INFORMATION SUPPLIED: Begin

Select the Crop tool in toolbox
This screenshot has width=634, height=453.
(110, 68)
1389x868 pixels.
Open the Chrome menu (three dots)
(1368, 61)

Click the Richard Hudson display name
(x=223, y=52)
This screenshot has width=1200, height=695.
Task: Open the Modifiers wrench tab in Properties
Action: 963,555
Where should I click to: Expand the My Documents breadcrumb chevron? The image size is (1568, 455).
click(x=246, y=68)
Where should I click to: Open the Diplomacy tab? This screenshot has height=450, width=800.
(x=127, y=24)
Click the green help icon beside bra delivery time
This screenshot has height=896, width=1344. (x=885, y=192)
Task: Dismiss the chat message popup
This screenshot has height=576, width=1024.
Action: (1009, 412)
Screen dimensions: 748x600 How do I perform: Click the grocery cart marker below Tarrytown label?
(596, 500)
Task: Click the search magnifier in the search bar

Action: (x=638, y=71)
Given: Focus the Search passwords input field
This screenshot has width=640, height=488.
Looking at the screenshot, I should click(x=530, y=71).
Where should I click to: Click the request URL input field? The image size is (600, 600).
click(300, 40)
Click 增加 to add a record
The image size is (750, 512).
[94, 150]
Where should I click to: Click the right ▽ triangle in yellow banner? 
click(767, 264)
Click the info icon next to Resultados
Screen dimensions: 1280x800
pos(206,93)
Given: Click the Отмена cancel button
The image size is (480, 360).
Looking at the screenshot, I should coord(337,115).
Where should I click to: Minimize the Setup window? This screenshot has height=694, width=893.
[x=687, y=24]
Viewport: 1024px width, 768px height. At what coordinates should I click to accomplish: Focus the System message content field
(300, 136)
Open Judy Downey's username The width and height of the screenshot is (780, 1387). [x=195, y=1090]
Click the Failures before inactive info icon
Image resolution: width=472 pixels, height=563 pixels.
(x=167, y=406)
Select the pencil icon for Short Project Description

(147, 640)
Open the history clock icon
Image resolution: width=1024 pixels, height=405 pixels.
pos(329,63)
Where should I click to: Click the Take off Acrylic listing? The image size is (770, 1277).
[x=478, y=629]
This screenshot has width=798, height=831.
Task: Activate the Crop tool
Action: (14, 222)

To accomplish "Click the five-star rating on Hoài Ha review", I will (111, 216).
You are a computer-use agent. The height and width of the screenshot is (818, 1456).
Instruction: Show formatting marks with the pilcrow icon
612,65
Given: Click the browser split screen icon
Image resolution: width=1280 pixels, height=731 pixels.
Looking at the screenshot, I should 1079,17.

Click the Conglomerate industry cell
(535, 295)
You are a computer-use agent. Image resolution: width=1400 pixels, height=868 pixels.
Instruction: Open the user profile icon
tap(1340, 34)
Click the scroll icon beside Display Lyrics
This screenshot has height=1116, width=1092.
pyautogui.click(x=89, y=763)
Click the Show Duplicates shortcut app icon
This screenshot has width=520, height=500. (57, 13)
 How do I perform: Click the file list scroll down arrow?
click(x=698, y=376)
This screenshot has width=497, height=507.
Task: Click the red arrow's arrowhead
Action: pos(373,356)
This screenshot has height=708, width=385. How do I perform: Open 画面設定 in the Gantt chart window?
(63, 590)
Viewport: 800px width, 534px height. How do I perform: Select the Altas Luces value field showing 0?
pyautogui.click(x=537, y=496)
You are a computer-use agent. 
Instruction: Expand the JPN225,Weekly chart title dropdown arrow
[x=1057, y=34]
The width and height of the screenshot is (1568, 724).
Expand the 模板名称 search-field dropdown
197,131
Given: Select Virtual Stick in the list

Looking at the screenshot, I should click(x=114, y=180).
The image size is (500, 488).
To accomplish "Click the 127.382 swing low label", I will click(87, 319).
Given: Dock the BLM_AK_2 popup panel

INFORMATION SUPPLIED: End

■ EXERCISE DETAILS:
Prepare a faithful transcription of the material above, with nothing altered.

■ WRITTEN SOLUTION:
Select the Crop tool in toolbox
This screenshot has width=634, height=453.
(110, 68)
1389x868 pixels.
Open the Chrome menu (three dots)
(1368, 61)

Click the Richard Hudson display name
(x=223, y=52)
This screenshot has width=1200, height=695.
Task: Open the Modifiers wrench tab in Properties
Action: 963,555
Where should I click to: Expand the My Documents breadcrumb chevron? The image size is (1568, 455).
click(x=246, y=68)
Where should I click to: Open the Diplomacy tab? This screenshot has height=450, width=800.
(x=127, y=24)
Click the green help icon beside bra delivery time
This screenshot has height=896, width=1344. (x=885, y=192)
Task: Dismiss the chat message popup
This screenshot has height=576, width=1024.
Action: (1009, 412)
Screen dimensions: 748x600 How do I perform: Click the grocery cart marker below Tarrytown label?
(596, 500)
Task: Click the search magnifier in the search bar

Action: (x=638, y=71)
Given: Focus the Search passwords input field
This screenshot has width=640, height=488.
Looking at the screenshot, I should click(x=530, y=71).
Where should I click to: Click the request URL input field? The image size is (600, 600).
click(300, 40)
Click 增加 to add a record
The image size is (750, 512).
[94, 150]
Where should I click to: Click the right ▽ triangle in yellow banner? 
click(767, 264)
Click the info icon next to Resultados
Screen dimensions: 1280x800
pos(206,93)
Given: Click the Отмена cancel button
The image size is (480, 360).
Looking at the screenshot, I should coord(337,115).
Where should I click to: Minimize the Setup window? This screenshot has height=694, width=893.
[x=687, y=24]
Viewport: 1024px width, 768px height. At what coordinates should I click to accomplish: Focus the System message content field
(300, 136)
Open Judy Downey's username The width and height of the screenshot is (780, 1387). [x=195, y=1090]
Click the Failures before inactive info icon
Image resolution: width=472 pixels, height=563 pixels.
(x=167, y=406)
Select the pencil icon for Short Project Description

(147, 640)
Open the history clock icon
Image resolution: width=1024 pixels, height=405 pixels.
pos(329,63)
Where should I click to: Click the Take off Acrylic listing? The image size is (770, 1277).
[x=478, y=629]
This screenshot has width=798, height=831.
Task: Activate the Crop tool
Action: (14, 222)

To accomplish "Click the five-star rating on Hoài Ha review", I will (111, 216).
You are a computer-use agent. The height and width of the screenshot is (818, 1456).
Instruction: Show formatting marks with the pilcrow icon
612,65
Given: Click the browser split screen icon
Image resolution: width=1280 pixels, height=731 pixels.
Looking at the screenshot, I should 1079,17.

Click the Conglomerate industry cell
(535, 295)
You are a computer-use agent. Image resolution: width=1400 pixels, height=868 pixels.
Instruction: Open the user profile icon
tap(1340, 34)
Click the scroll icon beside Display Lyrics
This screenshot has height=1116, width=1092.
pyautogui.click(x=89, y=763)
Click the Show Duplicates shortcut app icon
This screenshot has width=520, height=500. (57, 13)
 How do I perform: Click the file list scroll down arrow?
click(x=698, y=376)
This screenshot has width=497, height=507.
Task: Click the red arrow's arrowhead
Action: pos(373,356)
This screenshot has height=708, width=385. How do I perform: Open 画面設定 in the Gantt chart window?
(63, 590)
Viewport: 800px width, 534px height. How do I perform: Select the Altas Luces value field showing 0?
pyautogui.click(x=537, y=496)
You are a computer-use agent. 
Instruction: Expand the JPN225,Weekly chart title dropdown arrow
[x=1057, y=34]
The width and height of the screenshot is (1568, 724).
Expand the 模板名称 search-field dropdown
197,131
Given: Select Virtual Stick in the list

Looking at the screenshot, I should click(x=114, y=180).
The image size is (500, 488).
To accomplish "Click the 127.382 swing low label", I will click(87, 319).
Given: Dock the BLM_AK_2 popup panel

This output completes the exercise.